Documentaire belge de Jean Libon et Yves Hinant (2020), avec Jean-Michel Lemoine, Anne Gruwez… 1h43. Sortie le 28 septembre 2022.
Jean-Michel Lemoine et Anne Gruwez
La réalité dépasse bien souvent la fiction. En voici une preuve parmi tant d’autres. Après avoir illustré ce truisme pendant des années en tant que producteur de l’émission télévisée “Strip-tease“, Jean Libon a accompli des débuts remarqués au cinéma avec Ni juge, ni soumise (2017), lauréat du César du meilleur documentaire dans lequel son collègue Yves Hinant et lui suivaient le quotidien de la magistrate Anne Gruwez. Une femme déterminée qu’on retrouve au début de sa carrière comme personnage secondaire de Poulet frites, la version cinématographique d’un reportage tourné en 2008, “Le flic, la juge et l'assassin” qui ne durait que sept minutes de moins que le film mais en proposait un montage très différent. C’est en revisionnant la centaine d’heures de rushes accumulés pour cette émission que les réalisateurs ont trouvé la matière de ce long métrage en noir et blanc qui s’attache à l’enquête menée par un policier bruxellois (le “poulet” du titre), avec pour seul indice tangible une poignée de frites et pour suspect un toxico qui résume son innocence en une phrase : « Si je l’avais tuée, je m’en souviendrais quand même ! »
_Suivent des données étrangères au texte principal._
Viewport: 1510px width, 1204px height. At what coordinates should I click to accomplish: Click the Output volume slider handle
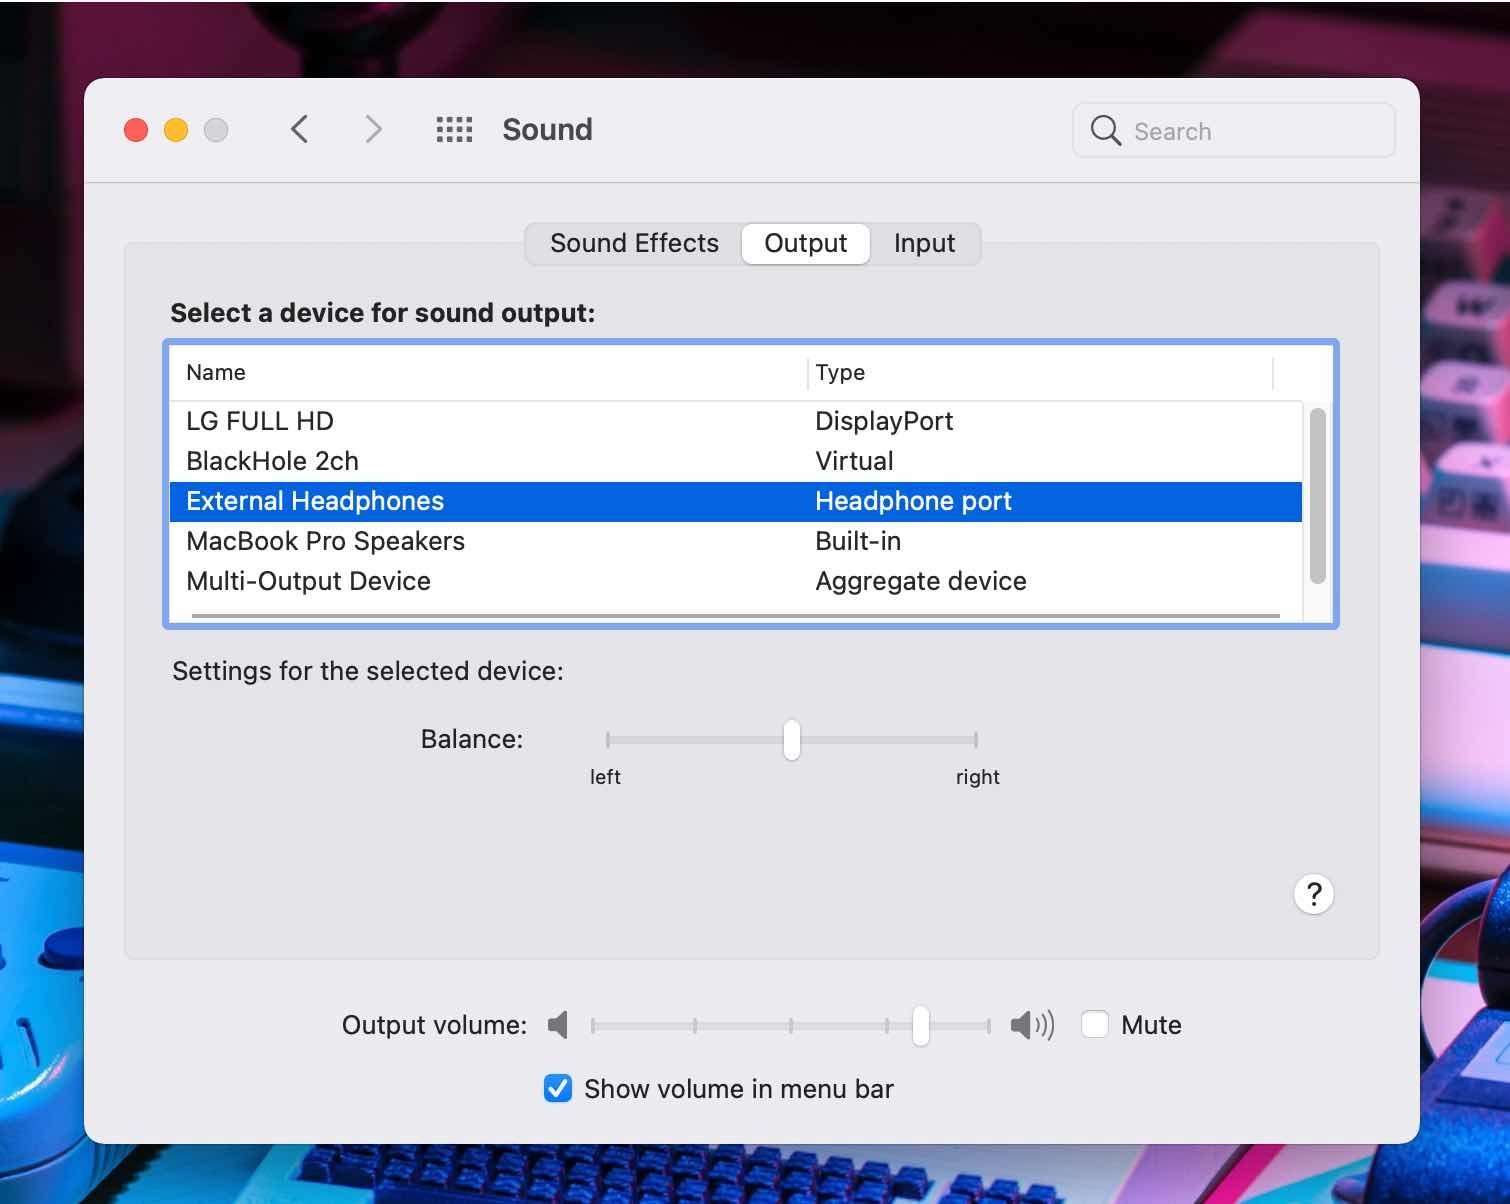(x=921, y=1026)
Ce film est au cinéma vérité ce qu’un épisode de “Columbo” est à la série télé : une sorte de prototype de la routine policière à travers une enquête criminelle a priori banale. Il s’agit aussi de la description hyperréaliste de cette réalité prosaïque du métier d’enquêteur qu’a si bien décrit récemment Dominik Moll dans La nuit du 12 : un travail éminemment ingrat qui consiste à nettoyer les écuries d’Augias en plongeant parfois en apnée parmi les plus obscurs tréfonds de l’âme humaine, sans la moindre garantie de confondre le véritable coupable. Tempête sous un crâne, Poulet frites suit cette enquête aux côtés de Jean-Michel Lemoine, un fonctionnaire zélé et tatillon dont le professionnalisme aiguisé et le bon sens à toute épreuve contrastent avec les chemises bariolées. Le quotidien d’un policier intègre qui prend sa mission extrêmement à cœur et refuse de se résoudre aux évidences les plus criantes, sans s’identifier pour autant à son compatriote Jules Maigret ou un quelconque autre fin limier de fiction. Son ordinaire prête moins aux morceaux de bravoure.
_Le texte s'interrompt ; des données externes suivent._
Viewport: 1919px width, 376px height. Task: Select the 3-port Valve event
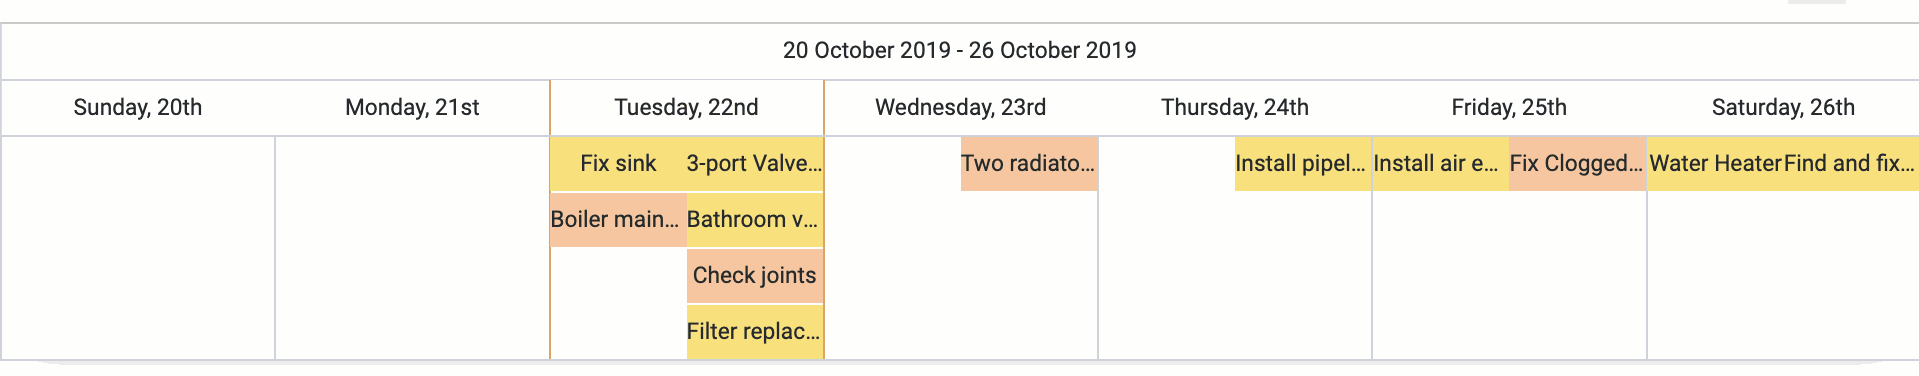click(755, 164)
En nous donnant à suivre pas à pas cette enquête qui dresse un portrait bien peu flatteur de l’humanité dans ce qu’elle a de plus pathétique, Jean Libon et Yves Hinant mettent en évidence la logique moins rationnelle qu’on ne pourrait le penser à laquelle répond une investigation en bonne et due forme. Cette figure imposée a nourri bon nombre de fictions sophistiquées depuis l’aube du septième art. Le spectateur évolue donc ici en terrain familier. Avec cette montée d’adrénaline en plus que justifie sa confrontation au réel le plus sordide : les témoins semblent tout droit sortis d’un polar dialogué par Michel Audiard. Quant à l’atmosphère, c’est celle qu’ont reproduit à la perfection Maurice Pialat dans Police (1985), Bertrand Tavernier dans L.627 (1992) ou Maïwenn dans Polisse (2011). Résultat : un spécimen fascinant d’hyperréalisme naturaliste dont on peut juste s’étonner qu’une caméra ait réussi à l’appréhender avec autant de justesse. La durée du tournage et l’habileté du montage y sont sans doute pour beaucoup. La puissance du réel s’avère saisissante.